--- Recorded information Enclosed Below ---

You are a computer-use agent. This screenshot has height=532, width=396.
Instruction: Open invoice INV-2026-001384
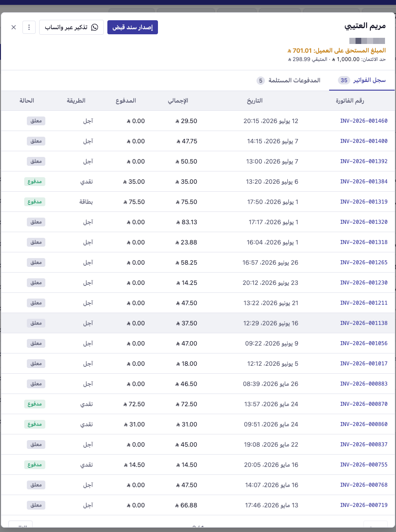pos(364,182)
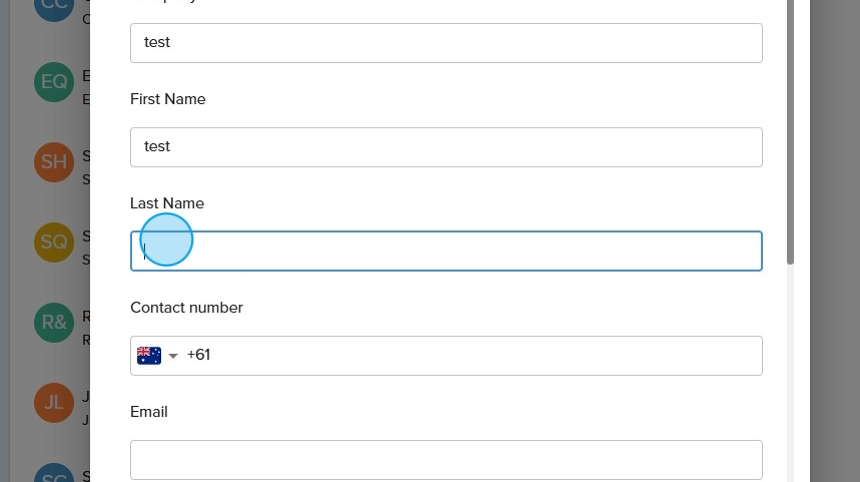Viewport: 860px width, 482px height.
Task: Click the SC avatar at bottom
Action: 53,474
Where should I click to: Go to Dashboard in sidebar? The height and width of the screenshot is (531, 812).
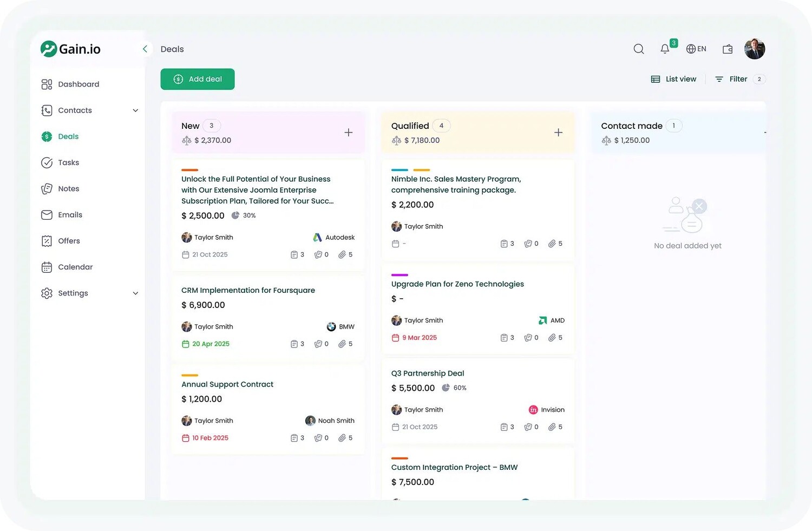click(78, 84)
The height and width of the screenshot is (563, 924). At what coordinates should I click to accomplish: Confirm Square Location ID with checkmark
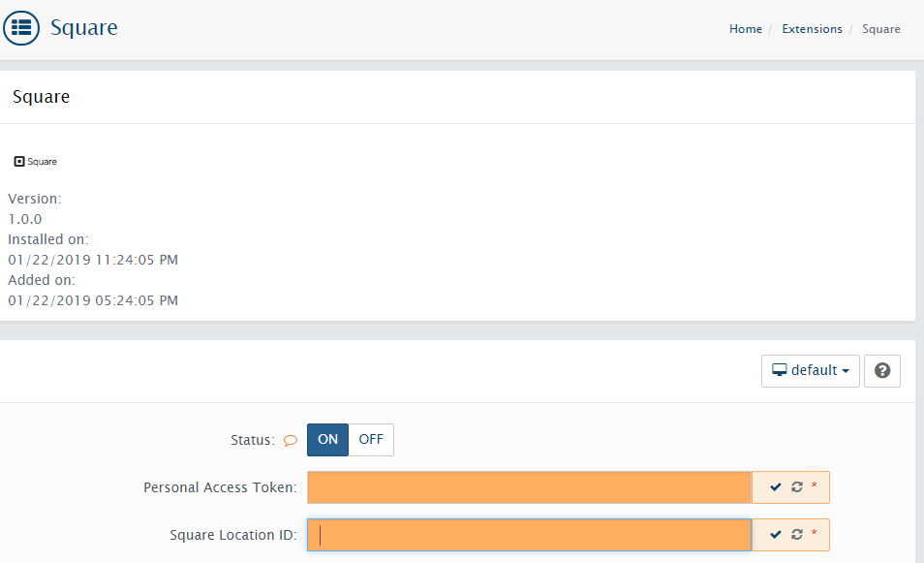775,534
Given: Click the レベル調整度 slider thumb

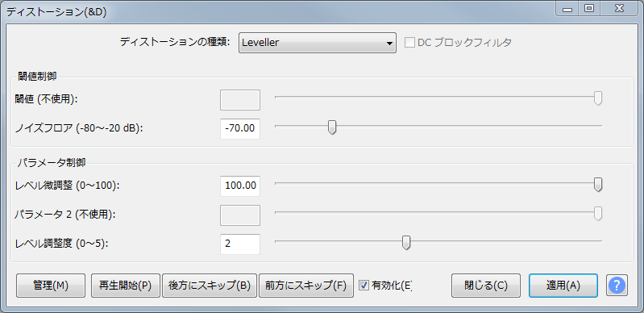Looking at the screenshot, I should point(406,243).
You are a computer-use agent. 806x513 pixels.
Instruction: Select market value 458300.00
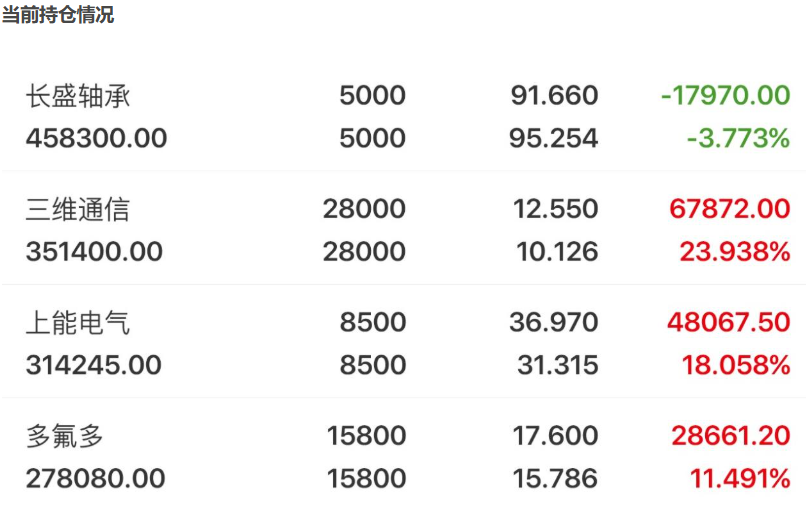coord(97,138)
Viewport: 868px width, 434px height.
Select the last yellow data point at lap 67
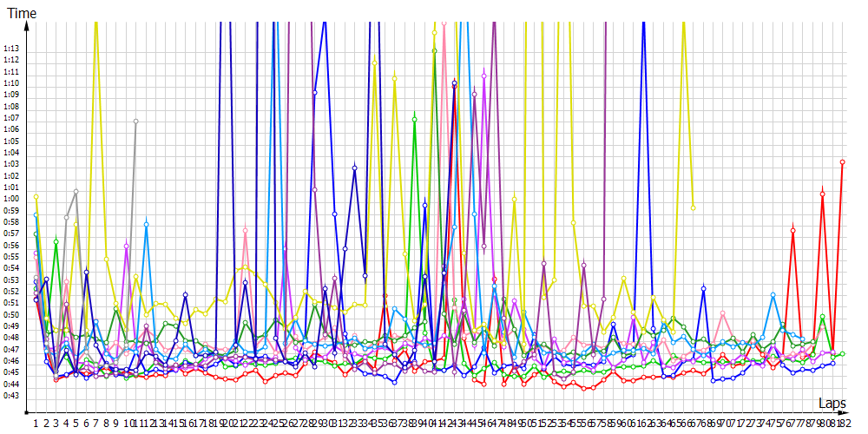coord(693,207)
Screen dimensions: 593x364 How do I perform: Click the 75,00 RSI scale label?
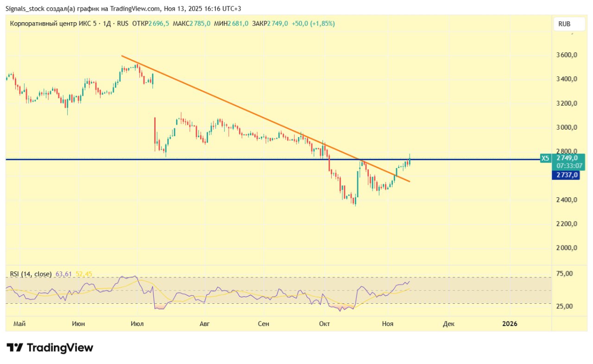point(565,274)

--- End of Enclosed Recorded information ---

◆ Problem to solve
Gather from the records above every line containing the string "computer".

◆ Solution below
You are a computer-use agent. This screenshot has height=532, width=396.
You are a computer-use agent. 806x513 pixels.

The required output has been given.